For instance, pioneering the use of martingale tail bounds, Shamir and Spencer [41] proved concentration bounds for the chromatic number of |$G(n,p)$|⁠. Their result was enhanced first by Łuczak [33] and then by Alon and Krivelevich [8], who used the Lovász local lemma to prove that the chromatic number of |$G(n,p)$| is concentrated on two consecutive integers if |$p\ll n^{-1/2}$|⁠. In a breakthrough contribution, Bollobás [11] determined the asymptotics of the chromatic number of dense random graphs (i.e., |$G(n,p)$| with |$p>n^{-1/3}$|⁠). This result improved prior work by Matula [34], whose “merge-and-exposure” technique Łuczak built upon to obtain a similar result for sparser random graphs [32]. However, in the case that |$p=d/n$| for a fixed real |$d>0$|⁠, the setting originally studied by Erdös and Rényi, Łuczak's formula is far less precise than (1.1)–(1.2). For a comprehensive literature overview, see [12, 26].

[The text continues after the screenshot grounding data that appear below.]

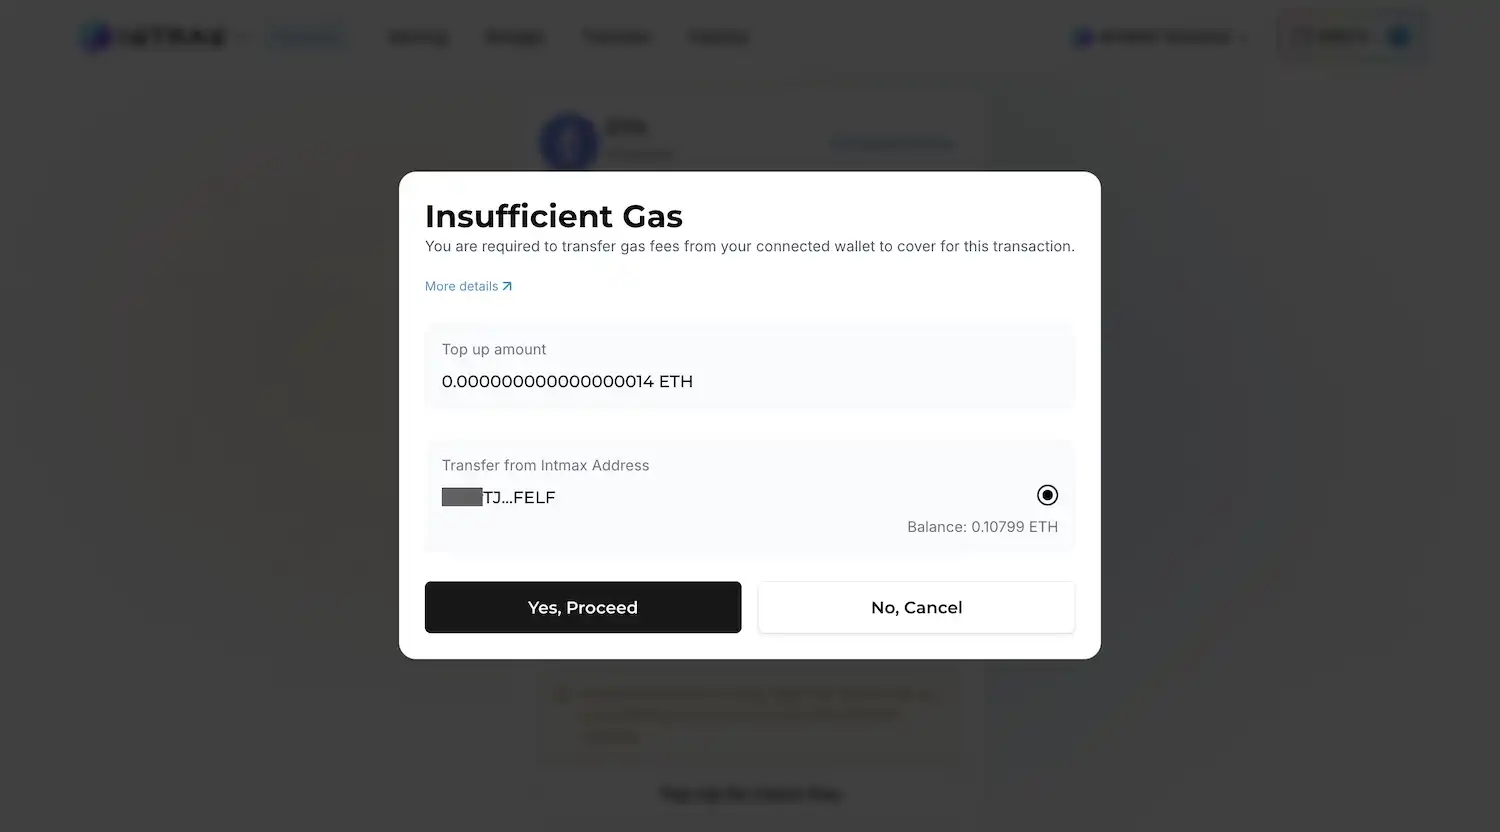Expand the chevron next to the INTMAX logo
The height and width of the screenshot is (832, 1500).
(243, 36)
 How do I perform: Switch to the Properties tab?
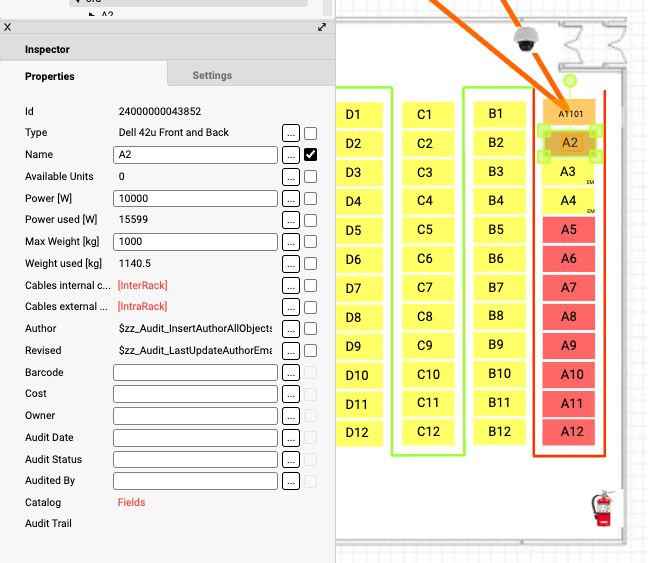(x=50, y=76)
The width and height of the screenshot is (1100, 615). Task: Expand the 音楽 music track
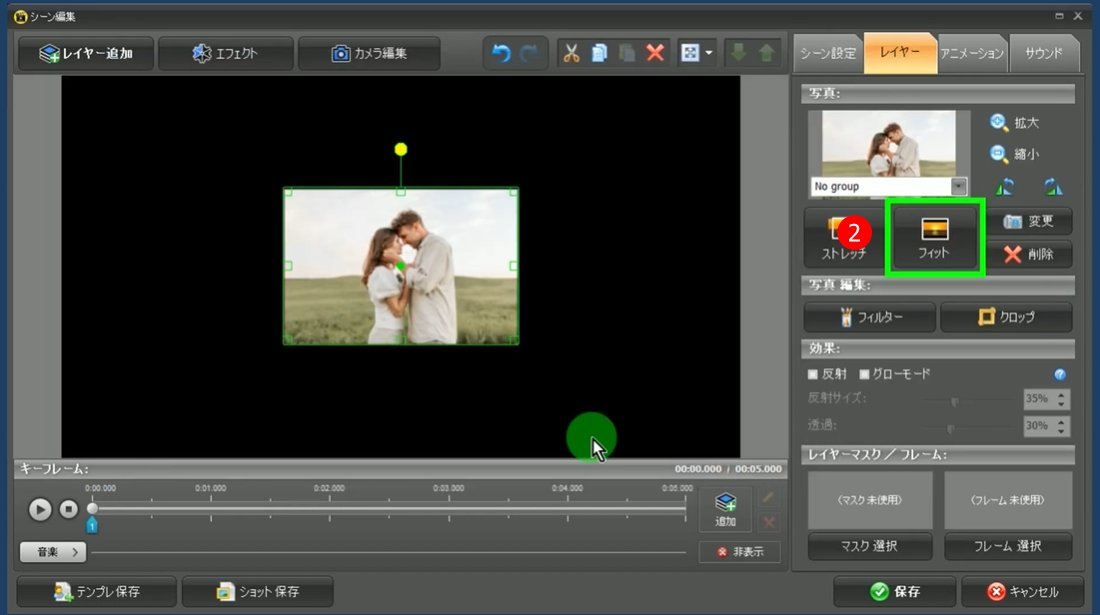[x=52, y=552]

The work of Achlioptas and Naor [6], which gave best prior result on the chromatic number of |$G(n,d/n)$|⁠, is based on the second moment method. Its use in the context of phase transitions in random discrete structures was pioneered by Achlioptas and Moore [5] and Frieze and Wormald [23]. The techniques of [6] have been used to prove several further important results. For instance, Achlioptas and Moore [4] identified three (and for some |$d$| just two) consecutive integers on which the chromatic number of the random |$d$|-regular is concentrated. This was reduced to two integers for all fixed of |$d$| (and one for about half of all |$d$|⁠) by adding in the small subgraph conditioning technique [27]. Recently, the methods developed in this work have been harnessed to improve this result further still [15]. Moreover, Dyer et al. [20] extended the second moment argument from [6] to the problem of |$k$|-coloring |$h$|-uniform random hypergraphs. We expect that our approach can be used to obtain improved results in the hypergraph case. Similarly, it should be possible to improve results of Dani et al. [19] on a “decorated” coloring problem.

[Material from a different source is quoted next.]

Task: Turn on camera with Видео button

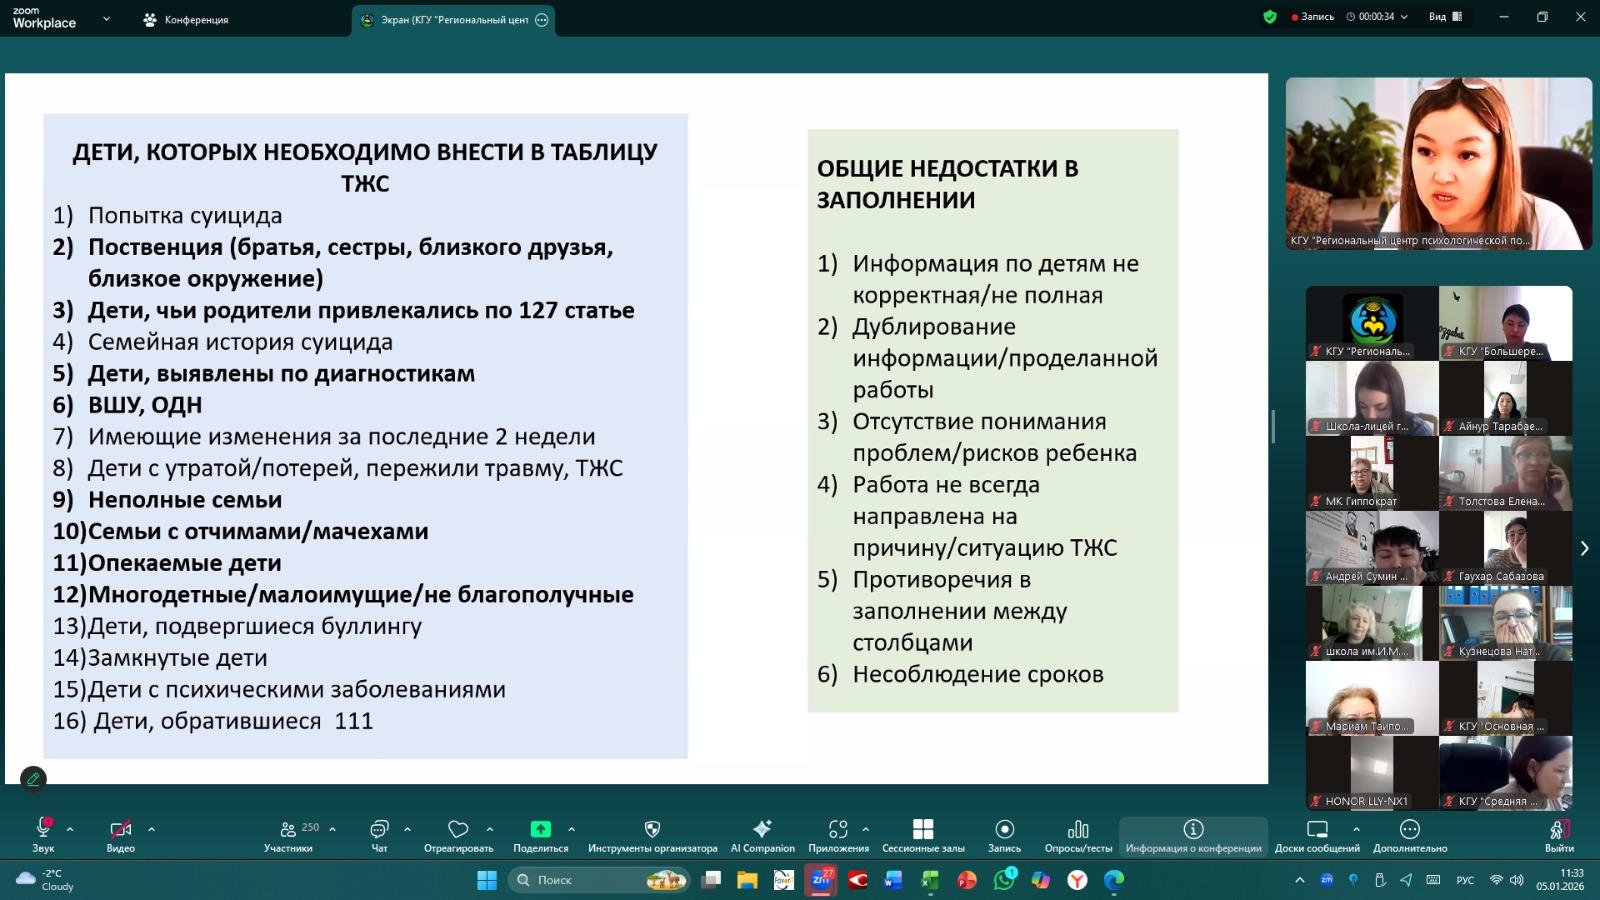Action: pyautogui.click(x=120, y=834)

In several problems, sophisticated applications of the second moment method gave bounds very close to the predictions made by the physicists' cavity method [35]. Examples where the physics predictions have (largely) been verified rigorously in this way include the hypergraph two-coloring problem [16, 18] and the random |$k$|-SAT problem [17]. But thus far, a general limitation of the rigorous proof techniques has been that they only apply to binary problems where there are only two values available for each variable. By contrast, in random graph coloring, each variable (vertex) has |$k$| values (colors) to choose from, where |$k$| can be arbitrarily large. As we will see in Section 2, the large number of available values complicates the problem dramatically. In effect, random graph coloring remained the last among the intensely studied benchmark problems in which there remained a very substantial gap between the physics predictions and the rigorous results, a situation rectified by this paper. Thus, we view this paper as an important step toward the long-term goal of providing a mathematical foundation for the cavity method.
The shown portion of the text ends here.